··· Documento de origem ···

A produtora vai precisar de um conjunto de sala, ante-sala, bwc e copa, com aproximadamente 35 m² para os equipamentos e para outras funções. O aluguel custa em torno de R$ 500,00 mensais mais taxas administrativas e de manutenção. Escolha um nome consoante com o estilo das produções. Pirarucu, Curupira, Banana da Terra são nomes válidos para uma produtora que apresente estilo tupiniquim (locação, atores, temas, músicas). Nomes em língua estrangeira também podem agradar o mercado. Sinta qual a tendência, aposte e espere o resultado, nunca é tarde para corrigir um erro de trajetória. Pesquise pra saber se o nome escolhido não está sendo usado por outra empresa, se não estiver, não custa caro e recomendo que registre o nome e a marca no Instituto de Nacional de Propriedade Industrial http://www.inpi.gov.br/ e o domínio na internet no site http://registro.br/.

··· Entradas extraídas ···

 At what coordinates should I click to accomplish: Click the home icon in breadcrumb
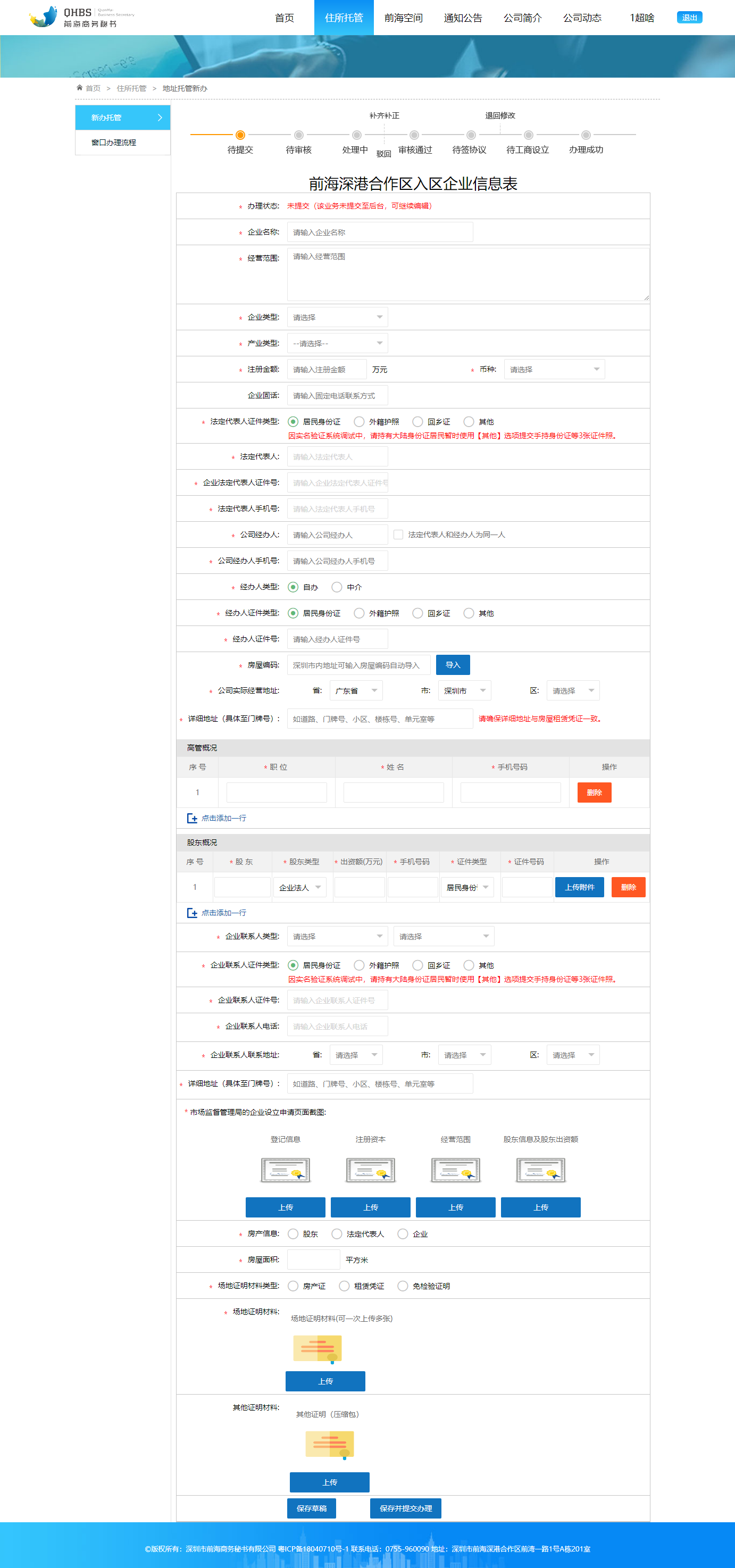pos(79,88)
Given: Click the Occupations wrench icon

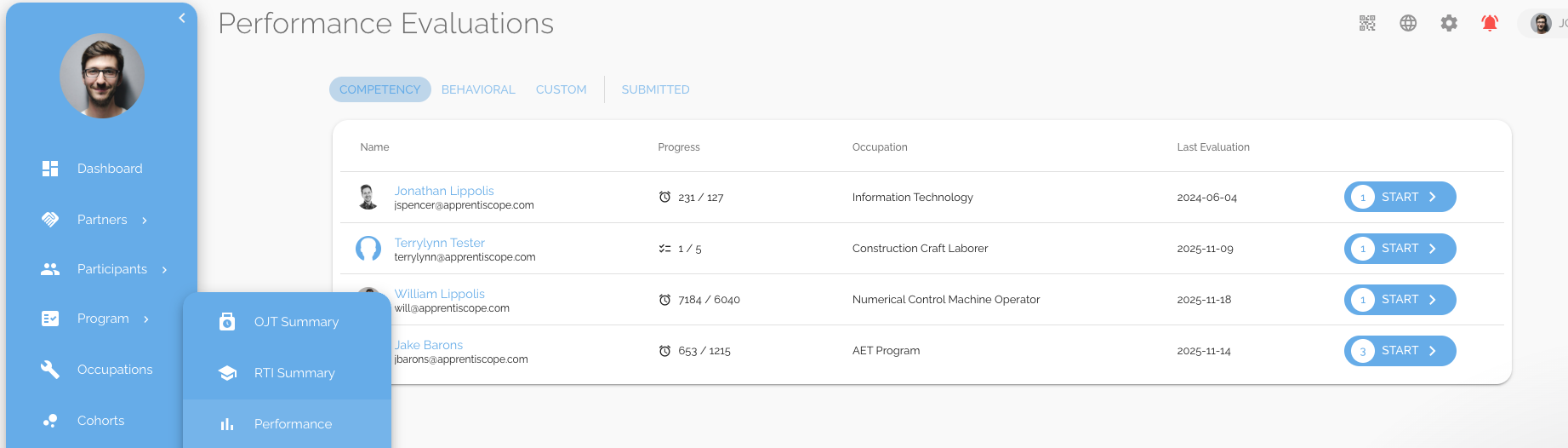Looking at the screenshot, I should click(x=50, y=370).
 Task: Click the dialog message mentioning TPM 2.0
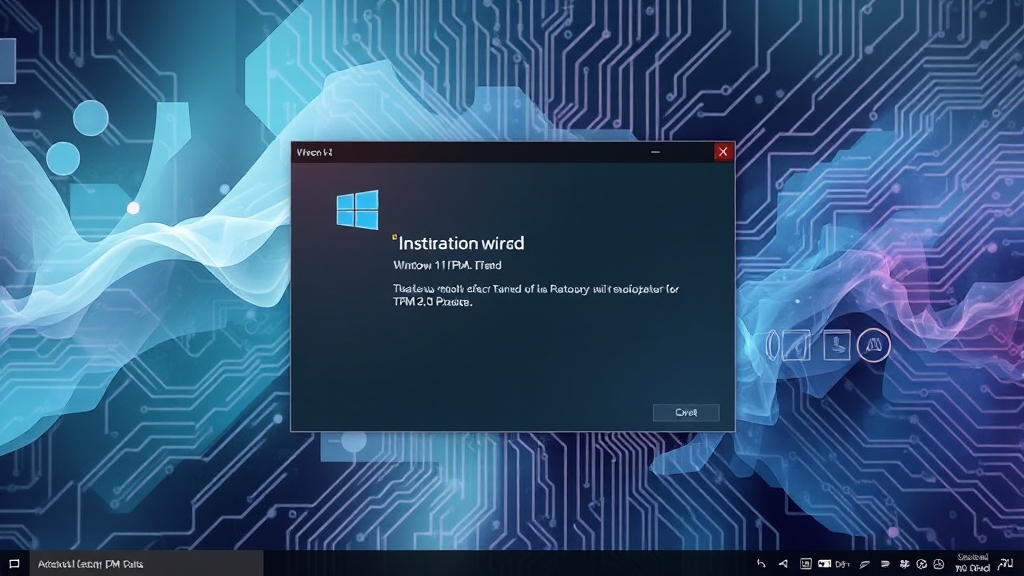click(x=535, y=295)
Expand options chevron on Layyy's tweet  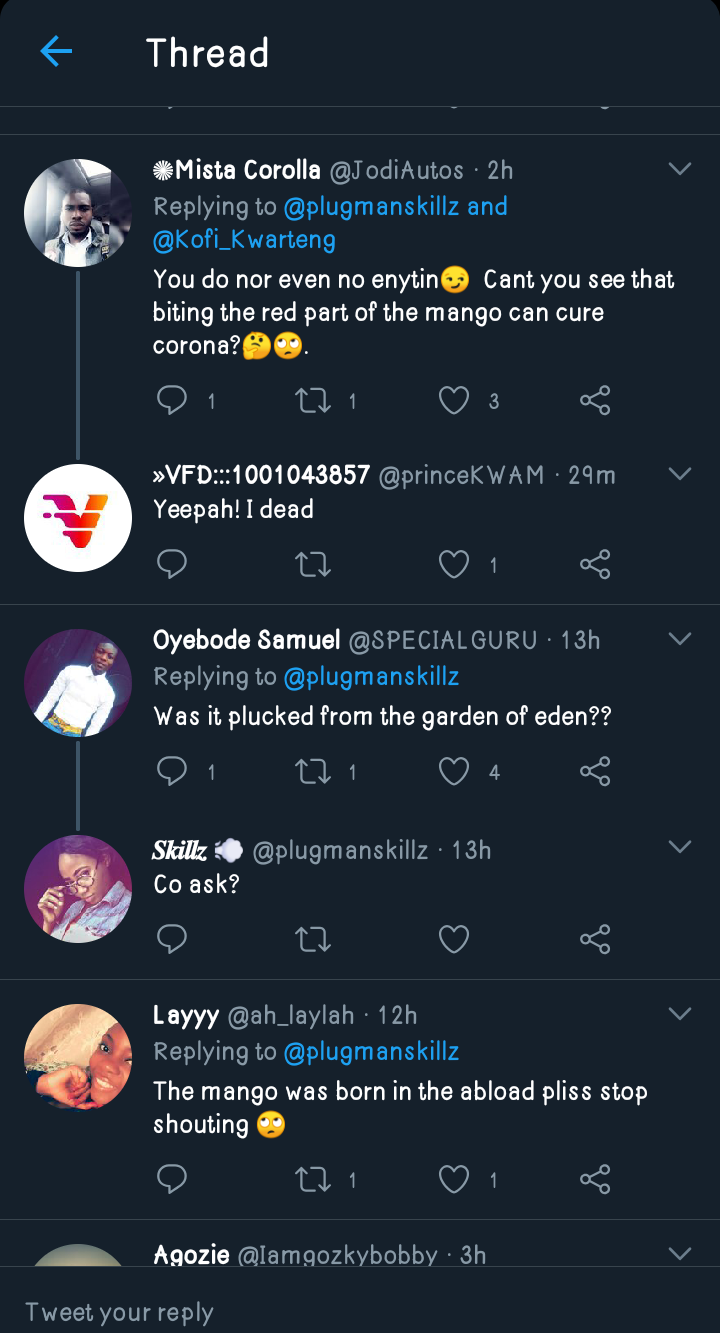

···

Problema a resolver: Reproduza o trecho do texto sobre a produtora que começa nas palavras "A produtora vai" e vai até "no site http://registro.br/.", inclusive.

Resposta escrita:
A produtora vai precisar de um conjunto de sala, ante-sala, bwc e copa, com aproximadamente 35 m² para os equipamentos e para outras funções. O aluguel custa em torno de R$ 500,00 mensais mais taxas administrativas e de manutenção. Escolha um nome consoante com o estilo das produções. Pirarucu, Curupira, Banana da Terra são nomes válidos para uma produtora que apresente estilo tupiniquim (locação, atores, temas, músicas). Nomes em língua estrangeira também podem agradar o mercado. Sinta qual a tendência, aposte e espere o resultado, nunca é tarde para corrigir um erro de trajetória. Pesquise pra saber se o nome escolhido não está sendo usado por outra empresa, se não estiver, não custa caro e recomendo que registre o nome e a marca no Instituto de Nacional de Propriedade Industrial http://www.inpi.gov.br/ e o domínio na internet no site http://registro.br/.